There is a persistent and pernicious cliché repeated ad nauseam by those who would denigrate continental philosophy as being unscientific and even irrational. According to this stereotype continental philosophy is bogged down in commentary on texts, does not engage with the real world, and shows signs of immobilism rather than progress, whereas natural science (and science-influenced philosophy, it is insinuated) explains the world.

This vsion is based on a rather naïve and thoroughly refuted idea of science as giving pure objective explanations of the natural world uncontaminated by interpretative elements. The foundation for this deprecatory view of continental philosophy dissolves when we realise that there is a whole hermeneutic dimension to science, emphasised by such creators as Bohr and Einstein, that requires a familiarity with texts and with the sequence of past developments and excluded possibilities to give content to current theories and to allow us the possibility of going beyond them.

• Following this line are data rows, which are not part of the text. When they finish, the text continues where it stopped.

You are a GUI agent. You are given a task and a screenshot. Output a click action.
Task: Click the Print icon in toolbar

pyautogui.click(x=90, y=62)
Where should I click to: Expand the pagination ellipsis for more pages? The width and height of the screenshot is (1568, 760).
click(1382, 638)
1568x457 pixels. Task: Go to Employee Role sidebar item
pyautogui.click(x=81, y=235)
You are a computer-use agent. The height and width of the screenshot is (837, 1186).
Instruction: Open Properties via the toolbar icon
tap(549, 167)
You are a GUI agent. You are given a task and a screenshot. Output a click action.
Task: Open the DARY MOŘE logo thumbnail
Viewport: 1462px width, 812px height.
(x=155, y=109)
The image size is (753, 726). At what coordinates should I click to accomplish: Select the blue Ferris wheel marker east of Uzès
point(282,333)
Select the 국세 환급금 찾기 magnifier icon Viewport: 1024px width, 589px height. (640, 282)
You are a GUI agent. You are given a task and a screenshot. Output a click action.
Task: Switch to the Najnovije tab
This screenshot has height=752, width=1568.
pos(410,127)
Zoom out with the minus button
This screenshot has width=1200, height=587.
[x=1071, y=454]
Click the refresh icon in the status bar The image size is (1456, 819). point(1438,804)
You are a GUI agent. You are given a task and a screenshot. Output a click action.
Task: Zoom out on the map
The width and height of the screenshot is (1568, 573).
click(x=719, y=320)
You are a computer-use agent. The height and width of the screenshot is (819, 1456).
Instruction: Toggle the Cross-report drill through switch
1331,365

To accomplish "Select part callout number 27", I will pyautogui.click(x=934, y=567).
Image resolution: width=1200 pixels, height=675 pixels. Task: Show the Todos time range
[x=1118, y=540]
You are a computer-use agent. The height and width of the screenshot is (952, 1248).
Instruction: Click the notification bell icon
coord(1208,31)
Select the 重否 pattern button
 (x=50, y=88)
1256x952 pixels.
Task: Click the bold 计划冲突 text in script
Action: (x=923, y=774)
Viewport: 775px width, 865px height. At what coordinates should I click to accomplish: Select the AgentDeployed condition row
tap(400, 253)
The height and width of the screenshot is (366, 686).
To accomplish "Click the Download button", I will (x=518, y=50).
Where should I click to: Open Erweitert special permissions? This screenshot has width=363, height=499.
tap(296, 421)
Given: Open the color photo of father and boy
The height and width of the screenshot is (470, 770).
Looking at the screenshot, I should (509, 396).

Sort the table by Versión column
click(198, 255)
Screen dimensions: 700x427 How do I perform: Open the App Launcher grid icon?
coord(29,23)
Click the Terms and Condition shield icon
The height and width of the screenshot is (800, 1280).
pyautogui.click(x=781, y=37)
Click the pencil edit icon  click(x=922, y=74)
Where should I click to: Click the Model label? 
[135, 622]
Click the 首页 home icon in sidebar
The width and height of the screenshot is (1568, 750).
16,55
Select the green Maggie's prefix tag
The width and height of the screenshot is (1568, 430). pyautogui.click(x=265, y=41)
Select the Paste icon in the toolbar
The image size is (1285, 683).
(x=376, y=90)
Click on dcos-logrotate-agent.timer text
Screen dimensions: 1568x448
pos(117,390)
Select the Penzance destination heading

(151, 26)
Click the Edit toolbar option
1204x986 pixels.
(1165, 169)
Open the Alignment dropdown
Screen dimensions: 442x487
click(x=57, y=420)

Thus it would be wrong to cast the difference between analytic and continental philosophy as grounded in taking seriously both the method of science and its purported “naturalistic” worldview in the one case and of the ignorance or neglect of such naturalism in the other.

The problem is not the rejection (or not) of supernatural causation, but the use of such a rejection as a metaphysical principle that unifies all science (in fact, there is no unified worldview of “science”) and that is supposed to describe the historical practice of science (when we know that many scientists who made important contributions to its development had theological or hermetic world views) and so guide both future scientific practice and philosophy too. The chimera of “naturalism-the-worldview-of-science” combines all these errors into a still popular but erroneous vision of science and legitimates the totalitarian impulse that animates contemporary scientism.

Bryant’s vision of Continental philosophy’s anti-naturalism is quite clear: “The central failure of Continental philosophy has been the rejection of naturalism. With few exceptions, Continental thought, since the 19th century, disavowed the naturalistic revolution that began in the 16th century. Rather than choosing nature– which is to say materiality and efficient causation –as the ground of being, again and again it has made obscurantist gestures based on a recoil to the naturalist revolution”.

Virtually all the philosophies cited in Bryant’s condemnation (phenomenology, Marxism, structuralism, post-structuralism, social constructivism) are naturalist. They refuse to posit any transcendent cause outside the world, they thus see human beings and cultural productions as natural phenomena that can be studied with the appropriate methods. They do think that all our concepts, including that of “Nature” are to be examined and possibly re-worked, but that doesn’t make them “anti-naturalist” – rather it is what makes them philosophies. They are also suspicious of the pretentions of science to possess the sole valid method for examining and explaining all things in the world. Please let us have no facile word-games: bracketing the “natural” attitude has nothing to do with anti-naturalism, but everything to do with being wary of dogmatic postulations of objectivity.

Levi Bryant would have us set aside a century’s worth of critical examination of science and scientism in the name of an affectively maintained definitory conflation of naturalism and a scientific worldview (which does not exist as a unified perspective nor even as a horizon of thought or as a regulative ideal). So Bryant’s position cannot be regarded as a brave blow in defence of a minority view, naturalism, unjustly contained and oppressed inside an intellectual ecology largely hostile to it. His chimerical naturalism is but a tardy and wrong-headed contribution to the travesties made famous during the Science Wars. Neither Continental Philosophy, nor science, nor a philosophically and scientifically informed naturalism are as he describes them, nor are they mutually incompatible.